Each line of the material must be reproduced exactly; pictures stay out.

● ● ●

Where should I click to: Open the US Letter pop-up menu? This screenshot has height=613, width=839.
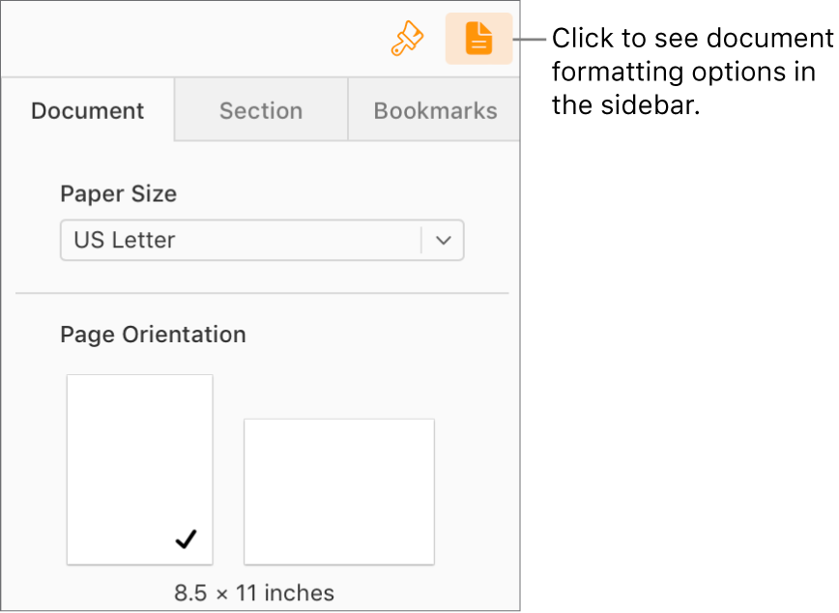(x=242, y=241)
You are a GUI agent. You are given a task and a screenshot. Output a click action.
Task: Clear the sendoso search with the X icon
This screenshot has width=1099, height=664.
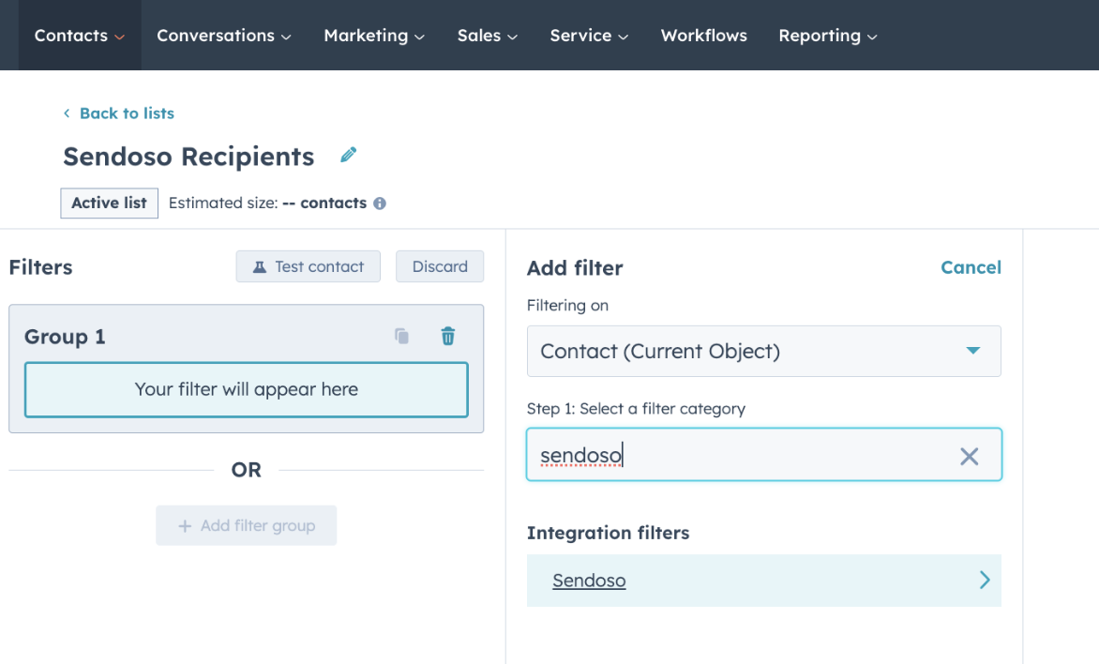point(969,456)
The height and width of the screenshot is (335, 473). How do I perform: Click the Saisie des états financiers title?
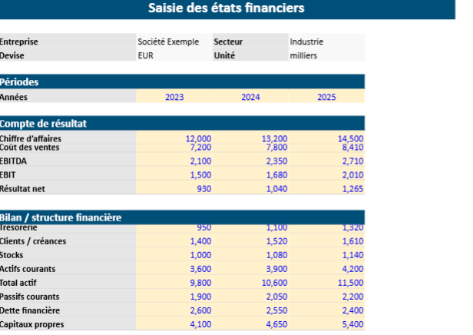226,8
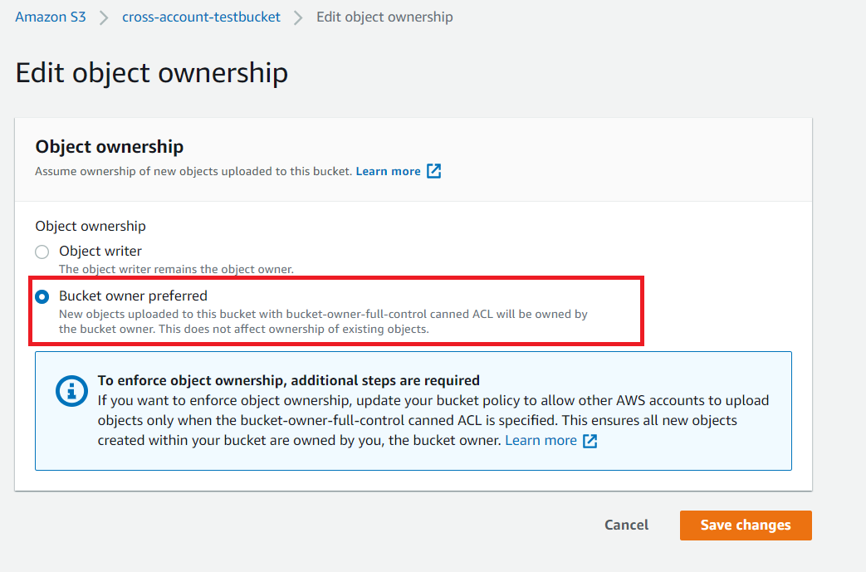
Task: Click the Edit object ownership page heading
Action: point(152,72)
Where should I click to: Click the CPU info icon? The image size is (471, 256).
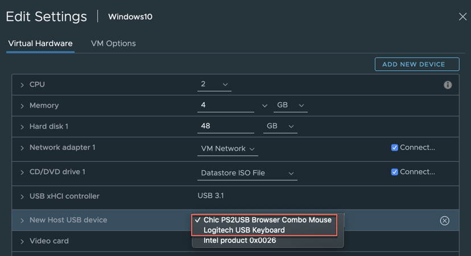point(448,85)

● ● ●

RESPONSE BOX —
Where should I click to: Open the US Letter pop-up menu? This screenshot has height=613, width=839.
(x=242, y=241)
You are a GUI agent. You are given a task and a screenshot. Output a click action.
Task: Clear the sendoso search with the X icon
This screenshot has width=1099, height=664.
point(969,456)
The height and width of the screenshot is (335, 473). How do I perform: Click the Saisie des états financiers title?
226,8
Task: Click the Edit object ownership page heading
Action: point(152,72)
Where should I click to: Click the CPU info icon? The image size is (471, 256).
point(448,85)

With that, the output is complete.